The application for permission to appeal was considered by Dias J, on the papers as is usual.
By order dated 9 April 2025, Dias J granted permission to appeal. The Reasons which she gave for that decision were as follows:
‘(1) As recorded in the Award, a key ground of Sellers’ appeal before the Board of Appeal was that the First Tier Tribunal had been wrong to find that Sellers had failed to provide a valid insurance policy/certificate. The error asserted was that the First Tier Tribunal had elided that obligation with a decision purportedly (but not officially) made by insurers to avoid the policy in circumstances where proceedings to determine the validity of the insurance were ongoing in Belgium but had not yet been determined. This substantially reflects the questions of law in respect of which permission is now sought and which were therefore clearly questions which the Board of Appeal was asked to determine.
(2) On a fair and generous reading of the Award, the Board of Appeal held that:
(a) it was irrelevant that the validity of the policy under Belgian law had not yet been determined;
(b) the contract required “a valid insurance policy which must be effective”;
(c) “effectiveness would depend on whether the policy was successful in producing a desired or intended result, when a cargo claim is made against it”;
(d) insurers had rejected Buyers’ claim under the policy and claimed/declared that the policy was null and void (as is accepted to have been common ground);
(e) Buyers were unable to pursue a claim under the policy;
(f) the policy was in consequence ineffective and thus invalid.
(3) The Board of Appeal did not on a fair reading find that insurers were entitled to avoid the policy, whether by affirming the decision of the First Tier Tribunal or otherwise.

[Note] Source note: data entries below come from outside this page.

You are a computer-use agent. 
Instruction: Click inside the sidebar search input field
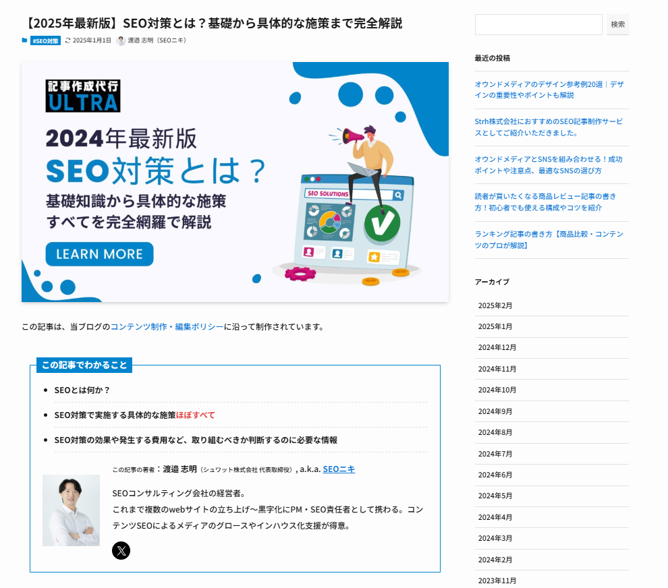pyautogui.click(x=538, y=24)
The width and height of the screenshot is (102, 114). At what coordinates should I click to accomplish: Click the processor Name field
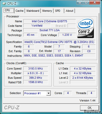(x=49, y=21)
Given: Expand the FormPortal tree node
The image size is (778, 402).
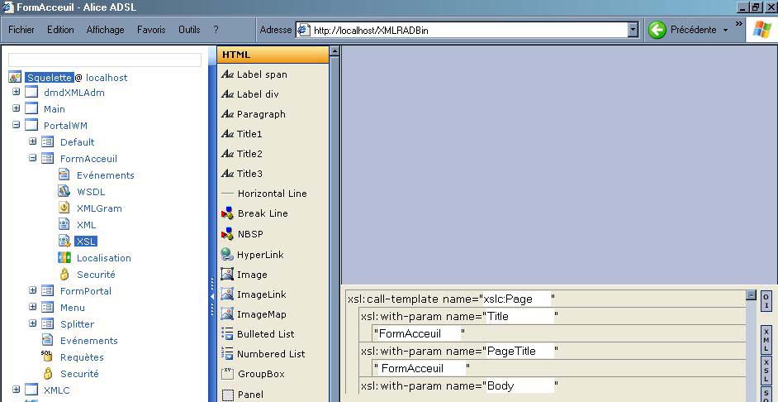Looking at the screenshot, I should coord(32,290).
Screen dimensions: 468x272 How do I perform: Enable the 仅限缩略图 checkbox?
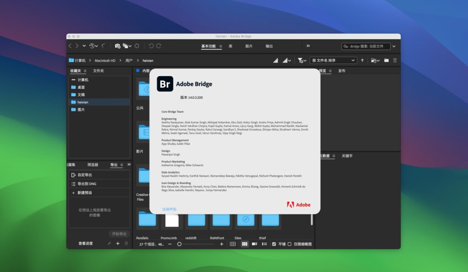pyautogui.click(x=289, y=244)
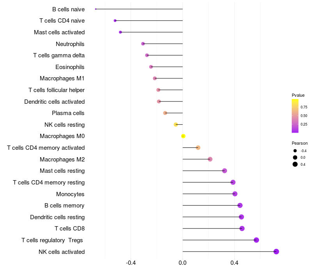Screen dimensions: 312x273
Task: Select the Neutrophils axis label
Action: point(70,44)
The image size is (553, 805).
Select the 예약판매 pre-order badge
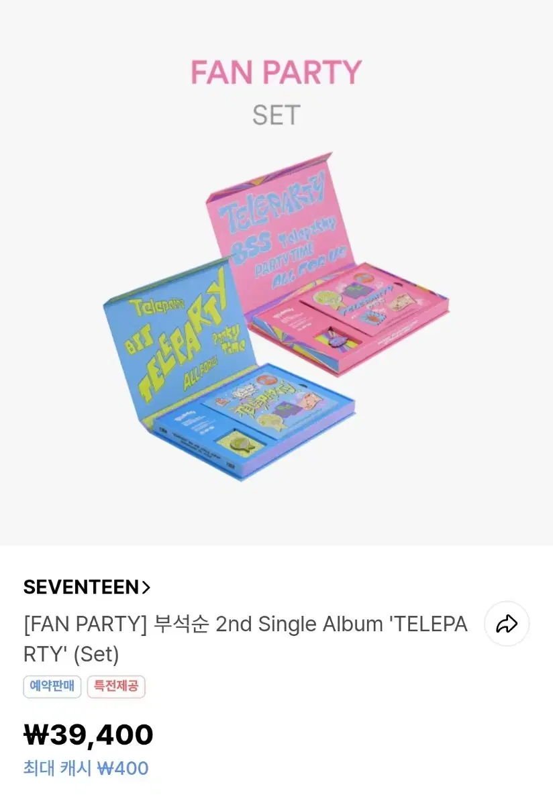52,686
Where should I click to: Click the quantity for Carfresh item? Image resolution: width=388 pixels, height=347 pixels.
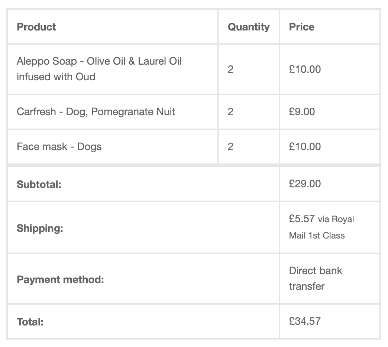coord(230,111)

The First Tier Tribunal had held (at least arguably, and presumably as a matter of English law rather than as a finding of fact as to Belgian law) that insurers were entitled to avoid the policy for material non-disclosure. By contrast, the Board of Appeal upheld the First Tier Tribunal’s decision that the policy was invalid on the entirely different basis that the policy was “ineffective” as defined above. This cannot be regarded as any express or implicit affirmation of the First Tier Tribunal’s reasoning. As Buyers themselves have pointed out, the question of whether insurers’ avoidance was correct was not in issue before the Board of Appeal. Buyers’ short answer to the application for permission to appeal is therefore based on an incorrect premise.
(4) Buyers’ longer answer is also misconceived. While the Board of Appeal found as a fact that Buyers were unable to pursue an insurance claim, it held that this flowed from the rejection of the claim by insurers and purported avoidance of the policy, and was treated as an inextricable consequence of that rejection and purported avoidance rather than as a separate, freestanding requirement.
(5) The extent to which rejection of a claim and assertions of invalidity/purported avoidance by insurers mean that a CIF seller is in breach of contract is a question of general public importance in the context of the international sale of goods.
(6) The decision of Board of Appeal is open to serious doubt. Whereas the law as accepted by both parties is that a policy must be effective in the sense that it is valid and not void or voidable (ie the critical factor is validity), the Board of Appeal appears to have transposed these requirements and regarded the touchstone of “validity” as being “effectiveness” defined as above. It is by no means certain that this is a correct reflection of the law.
(7) The determination of the questions of law will substantially affect the rights of the parties and I consider that in all the circumstances it is just and proper for the Court to hear this appeal.’